CVE-2024-39696: 
vulnerability analysis and mitigation

CVE-2024-39696 affects Evmos, a decentralized Ethereum Virtual Machine chain on the Cosmos Network. The vulnerability was discovered in versions prior to 19.0.0, where users could create a vesting account with a third-party account as funder and exploit an authorization check flaw. The issue was disclosed on July 5, 2024, and patched in version 19.0.0 (Vendor Advisory).

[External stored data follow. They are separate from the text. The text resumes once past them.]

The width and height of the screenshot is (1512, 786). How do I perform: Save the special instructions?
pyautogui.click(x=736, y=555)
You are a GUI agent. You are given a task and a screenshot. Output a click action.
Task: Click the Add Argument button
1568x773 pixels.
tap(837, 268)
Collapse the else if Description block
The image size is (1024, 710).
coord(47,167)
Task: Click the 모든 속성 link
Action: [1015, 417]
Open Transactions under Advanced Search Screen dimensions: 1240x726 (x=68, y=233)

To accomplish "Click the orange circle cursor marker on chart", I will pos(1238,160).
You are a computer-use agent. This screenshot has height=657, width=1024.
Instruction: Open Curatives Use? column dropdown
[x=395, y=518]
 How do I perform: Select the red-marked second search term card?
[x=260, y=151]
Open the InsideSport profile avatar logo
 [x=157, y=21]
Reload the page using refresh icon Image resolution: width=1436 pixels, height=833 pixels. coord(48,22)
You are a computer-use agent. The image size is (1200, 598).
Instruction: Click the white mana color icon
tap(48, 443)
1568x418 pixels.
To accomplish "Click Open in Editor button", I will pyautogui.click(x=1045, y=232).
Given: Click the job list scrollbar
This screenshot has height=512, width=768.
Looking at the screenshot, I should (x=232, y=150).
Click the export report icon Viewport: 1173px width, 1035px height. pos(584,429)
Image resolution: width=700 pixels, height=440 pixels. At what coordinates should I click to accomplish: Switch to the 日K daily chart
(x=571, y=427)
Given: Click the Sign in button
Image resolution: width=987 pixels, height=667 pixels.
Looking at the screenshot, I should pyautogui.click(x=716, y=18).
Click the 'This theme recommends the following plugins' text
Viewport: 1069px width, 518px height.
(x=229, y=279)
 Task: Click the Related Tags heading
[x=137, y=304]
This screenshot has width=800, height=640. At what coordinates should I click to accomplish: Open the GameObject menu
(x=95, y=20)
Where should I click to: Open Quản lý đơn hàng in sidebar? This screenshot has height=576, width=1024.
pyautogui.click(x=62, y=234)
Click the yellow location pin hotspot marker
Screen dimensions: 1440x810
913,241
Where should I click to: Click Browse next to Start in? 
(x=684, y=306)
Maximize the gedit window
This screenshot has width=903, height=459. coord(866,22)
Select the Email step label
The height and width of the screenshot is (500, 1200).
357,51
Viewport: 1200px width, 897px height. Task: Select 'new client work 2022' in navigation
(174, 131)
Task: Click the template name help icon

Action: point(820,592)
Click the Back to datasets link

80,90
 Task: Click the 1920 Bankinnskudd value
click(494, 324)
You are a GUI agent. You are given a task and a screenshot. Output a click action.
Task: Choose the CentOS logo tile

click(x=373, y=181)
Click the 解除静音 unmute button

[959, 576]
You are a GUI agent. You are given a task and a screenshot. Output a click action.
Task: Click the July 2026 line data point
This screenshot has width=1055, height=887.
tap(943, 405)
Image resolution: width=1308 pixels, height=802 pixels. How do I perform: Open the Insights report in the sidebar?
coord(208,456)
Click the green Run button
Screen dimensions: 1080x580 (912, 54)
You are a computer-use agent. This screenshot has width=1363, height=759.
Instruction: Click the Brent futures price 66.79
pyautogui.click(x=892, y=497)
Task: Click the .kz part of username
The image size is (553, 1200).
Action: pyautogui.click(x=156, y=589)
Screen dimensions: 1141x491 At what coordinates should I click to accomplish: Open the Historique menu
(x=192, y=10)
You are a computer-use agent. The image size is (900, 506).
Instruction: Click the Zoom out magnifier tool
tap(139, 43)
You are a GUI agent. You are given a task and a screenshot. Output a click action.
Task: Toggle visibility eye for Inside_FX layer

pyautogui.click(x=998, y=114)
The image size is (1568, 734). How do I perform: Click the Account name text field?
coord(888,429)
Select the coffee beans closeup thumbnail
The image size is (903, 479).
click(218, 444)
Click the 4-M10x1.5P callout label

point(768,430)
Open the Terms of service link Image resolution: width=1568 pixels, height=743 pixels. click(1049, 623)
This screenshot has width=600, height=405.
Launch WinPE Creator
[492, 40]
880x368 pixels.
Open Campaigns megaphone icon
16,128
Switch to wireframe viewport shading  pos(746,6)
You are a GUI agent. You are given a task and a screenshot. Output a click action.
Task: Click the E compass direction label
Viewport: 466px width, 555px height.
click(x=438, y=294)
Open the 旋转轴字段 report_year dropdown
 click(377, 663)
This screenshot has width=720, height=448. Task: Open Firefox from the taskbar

The vulnerability stems from an improper authorization check in the fundVestingAccount function. A user could create a vesting account designating a third-party account (either an Externally Owned Account or contract) as the funder. While the code checks authorization for the contract.CallerAddress, the actual funds are taken from the funder address specified in the message. This implementation flaw allows unauthorized fund transfers from any address on the chain (Security Online, Vendor Advisory).

The vulnerability was classified as Critical according to the ImmuneFi Severity Classification System. It could potentially be exploited to drain funds from any account on the Evmos blockchain, leading to a total loss of funds across the entire chain (Security Online).

The vulnerability has been patched in Evmos version 19.0.0. Users and organizations running affected versions should upgrade immediately to the patched version to prevent potential exploitation (Vendor Advisory).